**Action item A**: From the Cyclone Enawo report below, set down word for word the part that opens with "- Ninety-one per" and closes with "the worst damage.".
**Action item B**:
Using the Cyclone Enawo report below, answer these questions:
(i) How many accommodation sites have been set up?
(ii) From how many villages in Antalaha district were the Madagascan authorities still without news late last week?
(iii) Who is the coordinator of Handicap International's programmes in Madagascar?

Cyclone Enawo: more than 85,000 people displaced
Cyclone Enawo, which hit Madagascar on 6, 7 and 8 March, has affected some 300,000 people, including 175,000 in Antalaha district, in the northeast of the country. More than 85,000 people are still displaced from their homes. According to the authorities, the cyclone and subsequent flooding have caused extensive damage. Handicap International’s teams are preparing to assist the population.
© Photo Handicap International
- According to the latest information, the cyclone and subsequent flooding have affected 300,000 people, including 175,000 in Antalaha district, in the northeast of the country, where the cyclone made landfall. More than 85,000 people remain displaced from their homes. Fifty people have also been killed, 181 injured and 20 are missing.
- Ninety-one per cent of casualties are from the regions of Sava, Analamanga, Analanjirofo and Atsinanana. According to the National Risk and Disaster Management Office, the regions of Sava and Analanjirofo, in the northeast of the country, suffered the worst damage.
- Communication with the northeast of the country, a landlocked zone, difficult to access and hit hardest by the cyclone, has been severely disrupted. Late last week, the Madagascan authorities were still without news from 90 villages in Antalaha district.
- A total of 222 accommodation sites have been set up in eight out of 14 affected regions.
- “The flood alert was lifted in Antananarivo on Monday morning. We are now visiting temporary accommodation sites to assess the situation and the needs of people with disabilities. Some have lost their homes in the floods and will stay in the centres for several days. We are ready to supply them with mobility aids, such as crutches, wheelchairs and the like, and to hand out cash if necessary, which they can use to buy what they need, such as items not distributed by other humanitarian organisations,” explains Anne Burtin, the coordinator of Handicap International’s programmes in Madagascar.

Pixel coordinate grounding data:
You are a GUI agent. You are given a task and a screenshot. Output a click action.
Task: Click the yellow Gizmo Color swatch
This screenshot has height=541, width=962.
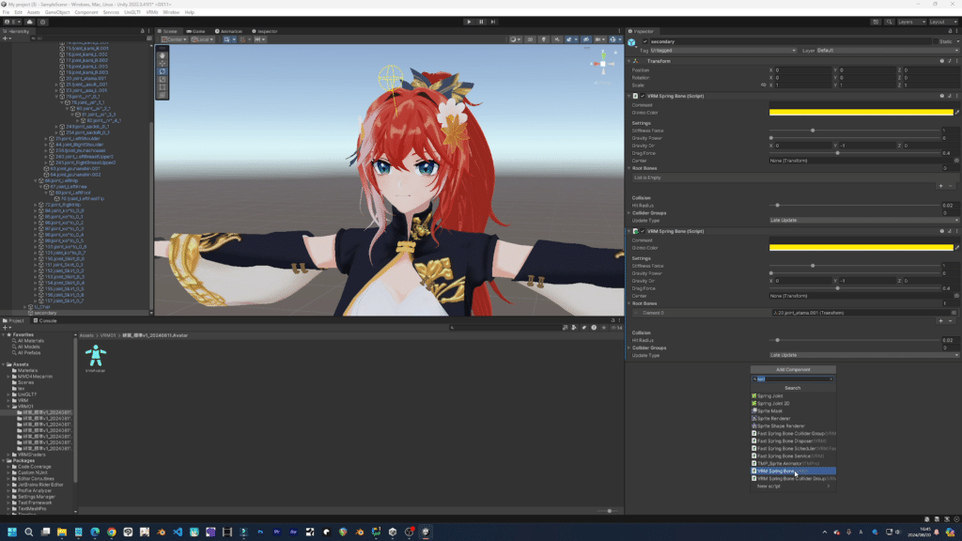(x=860, y=113)
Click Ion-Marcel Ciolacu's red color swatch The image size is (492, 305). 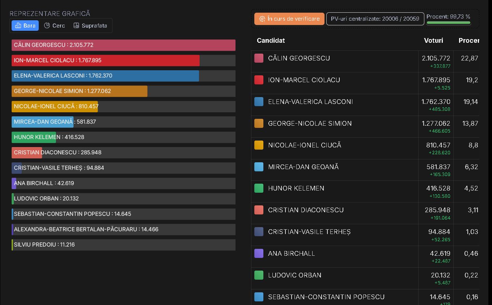point(259,80)
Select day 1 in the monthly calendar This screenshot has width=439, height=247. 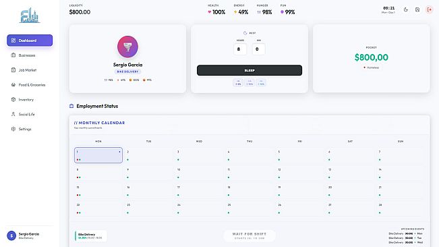(x=98, y=155)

**Written solution A**:
- Ninety-one per cent of casualties are from the regions of Sava, Analamanga, Analanjirofo and Atsinanana. According to the National Risk and Disaster Management Office, the regions of Sava and Analanjirofo, in the northeast of the country, suffered the worst damage.

**Written solution B**:
(i) 222, in eight of the 14 affected regions.
(ii) 90 villages.
(iii) Anne Burtin.